Laws may not be made for empathetic social responses, but norms are. In response to this new law, a little normative empathy is in order. Perhaps it is time not for sanctions but for a new German way of being with each other.

GSBTB Open Art Shelter provides a safe space for creativity, expression and just “being” together.

Small gestures like the prolific smile, like deferring to others in line at the grocery store, like trying (only trying!) to give directions in English, like waiting patiently for a German-learner to get out their form of a German sentence, will bring the empathy this law is so clearly lacking. If this happens, Syrians and Afghans and Eritreans and Kurds (etc) are made to feel that they are also people of value.

For anthropologists and sociologists, value is a social construct. It does not exist inherent to things, to substance. Rather it is made within a system of prioritizing this, disregarding that, supporting the success of this and punishing the success of that. Value is a trait or state to be expressed through norms, such as everyday behavior, as well as structures, such as divisions of labor or the segmentation of achievement within public schools*. It is a process, not a prescription.

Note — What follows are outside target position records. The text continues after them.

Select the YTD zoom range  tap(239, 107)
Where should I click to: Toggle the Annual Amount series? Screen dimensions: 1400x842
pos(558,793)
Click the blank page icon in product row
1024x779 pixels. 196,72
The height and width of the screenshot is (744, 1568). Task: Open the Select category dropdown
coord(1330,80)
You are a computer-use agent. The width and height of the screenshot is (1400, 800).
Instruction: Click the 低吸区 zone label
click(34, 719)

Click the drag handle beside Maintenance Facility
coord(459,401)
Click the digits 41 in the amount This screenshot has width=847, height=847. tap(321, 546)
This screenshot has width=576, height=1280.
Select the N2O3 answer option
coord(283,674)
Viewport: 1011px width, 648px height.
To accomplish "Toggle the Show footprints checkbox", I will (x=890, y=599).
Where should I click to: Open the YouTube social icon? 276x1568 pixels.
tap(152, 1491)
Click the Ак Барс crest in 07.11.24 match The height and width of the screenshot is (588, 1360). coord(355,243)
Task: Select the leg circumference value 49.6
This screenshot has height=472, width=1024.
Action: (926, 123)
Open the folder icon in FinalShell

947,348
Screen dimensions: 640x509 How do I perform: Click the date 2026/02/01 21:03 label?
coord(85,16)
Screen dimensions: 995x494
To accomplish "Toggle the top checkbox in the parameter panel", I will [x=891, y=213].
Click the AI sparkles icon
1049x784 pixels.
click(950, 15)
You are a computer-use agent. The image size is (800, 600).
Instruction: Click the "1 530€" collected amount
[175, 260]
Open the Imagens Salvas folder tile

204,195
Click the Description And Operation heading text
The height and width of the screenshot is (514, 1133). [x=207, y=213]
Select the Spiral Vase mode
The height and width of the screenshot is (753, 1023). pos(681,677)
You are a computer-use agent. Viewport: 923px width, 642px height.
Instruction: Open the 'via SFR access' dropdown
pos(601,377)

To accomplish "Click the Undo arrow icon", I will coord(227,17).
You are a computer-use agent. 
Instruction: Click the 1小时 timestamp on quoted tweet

We’ll see soon enough if the process can rise above this law.

*For more on this critical view of how and why value is created in society, see the well-known work of anthropologist David Graeber on the topic, available as a PDF here. You will never see prices and social priorities the same!

Kelly Miller is a founder of Collidoscope Berlin, where this article was first published.

The opening photo is by Kalle Kuikkaniemi.